Mañana radiante, primavera veraniega. Huele a pan en las aceras, en las terrazas vermú. Los niños en los columpios, los viejos qué viejos son. Los ... diarios, con sus bombas, naufragios y miserias, no molestan demasiado si permanecen cerrados sobre la mesa. Domingo perfecto en el jardín de las delicias.
La felicidad es un cuarto de hora sin que nada ni nadie te toque las narices. Pero el paraíso terrenal no alcanza para todos; es así como funciona el tinglado: a base de desigualdad, explotación y a mí qué más me da. Para que unos gocen arriba los placeres de la vida, en la parte soleada, tiene que haber abajo millones con la mierda al cuello soportando un mundo de otro modo insostenible. Por cada quince minutos de los tuyos, mil desgraciados picando piedra para que tú respires. El resto del tiempo eres uno de ellos.
Para eso se han inventado el descanso semanal, los gintonics y la televisión a la carta, para aliviar la presión de la olla donde nos engañan a fuego lento como a caracoles. Y así, tan ricamente, no percibimos lo que ocurre: asistimos a un cambio de era en la que hemos dejado de ser los humanos que fuimos. El siglo XXI ya se va mereciendo un tango más mordaz que cambalache: La guerra es la paz, la libertad es la esclavitud y la ignorancia es la fuerza. Ya se ha cumplido la vieja profecía de Orwell en el Ministerio de la Verdad de '1984'.
Fracasadas las utopías y superada cualquier distopía, nuestro momento ha llegado, la era de la idiotopía
Profecía pesimista (realista) de un futuro que ya está aquí y un mundo dividido en estados totalitarios y democracias resignadas a ser el menos malo de los sistemas de gobierno, viciadas por un totalitarismo superior llamado capitalismo disfrazado de neoliberal, donde, en todo caso, los ciudadanos se ven sometidos a un constante e implícito lavado de cerebro para creer que están en el mejor lugar posible. Un mundo, como en la Oceanía orwelliana, en el que el desarrollo tecnológico proporciona ese falso edén, la satisfacción de todas las necesidades materiales. Pero el poder político y económico mantiene interesadamente las desigualdades y la pobreza para legitimarse y sobre todo para justificar la omnipotencia y la omnipresencia del gran hermano. Si en el pasado la dictadura era la garantía de la desigualdad, en Oceanía es la desigualdad lo que garantiza la dictadura y hoy la democracia es la distopía: una falsa igualdad en un supuesto régimen de libertad en el que la convivencia se basa en algo muy simple, ser idiotas.

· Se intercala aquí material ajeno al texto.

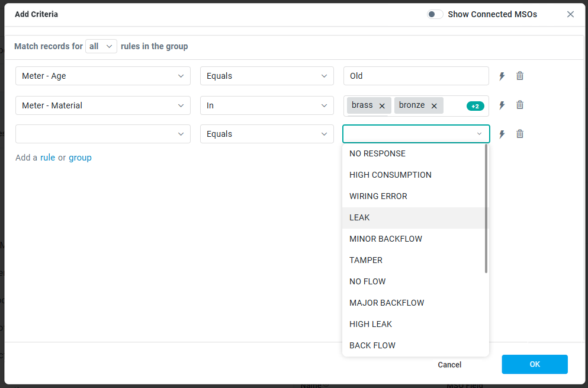The width and height of the screenshot is (588, 388).
Task: Click lightning bolt icon for Meter - Material rule
Action: pyautogui.click(x=502, y=105)
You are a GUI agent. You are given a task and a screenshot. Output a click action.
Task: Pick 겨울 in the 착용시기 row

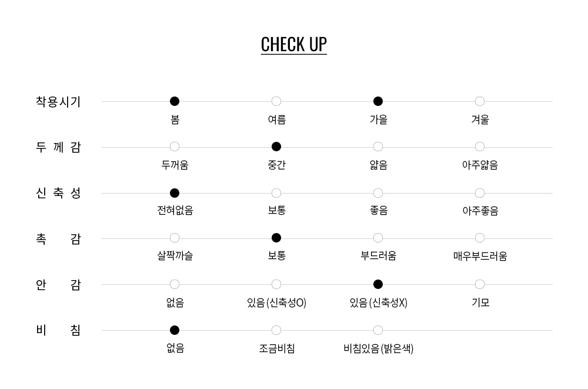(x=480, y=101)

La etimología de la palabra idiocia proviene del griego antiguo (idiotes), que se refiere a un individuo privado, que no se involucra en la vida pública ni en asuntos políticos. El significado de idiota evolucionó con el tiempo y en la actualidad se usa para describir a una persona con una deficiencia mental profunda. Ambas acepciones sirven. Fracasadas las utopías y superada cualquier distopía, nuestro momento ha llegado, la era de la idiotopía.

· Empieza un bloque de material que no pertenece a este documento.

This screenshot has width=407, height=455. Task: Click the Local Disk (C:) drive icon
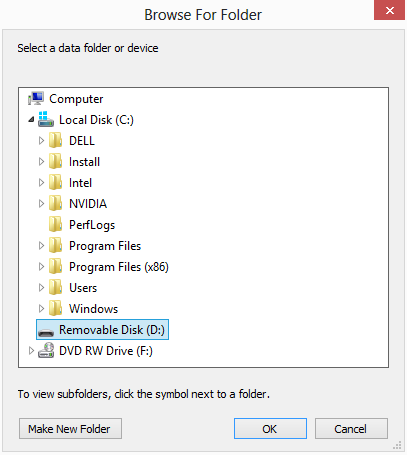(x=46, y=119)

Alienados por ser idiotas, por nuestra propia inacción, por rendición, por sometimiento, por conformismo; gobernados por cretinos a los que votamos, por mentirosos a los que creemos, por tramposos a los que hacemos el lazo; tolerantes con la intolerancia, civilizados con la barbarie, mansos frente a genocidas; egoístas, insolidarios, cómplices; irremediablemente incultos, groseramente maleducados, complacidos con la vulgaridad; ciegos ante la injusticia como los monos que se tapan los ojos, sordos y mudos; idiotas, peor que idiotas, idiotas felices. Gilipollas perdidos.
La guerra es la paz, la libertad es la esclavitud, la ignorancia es la fuerza y la felicidad es no tener conciencia. Y seguir como si nada con el vermú del domingo.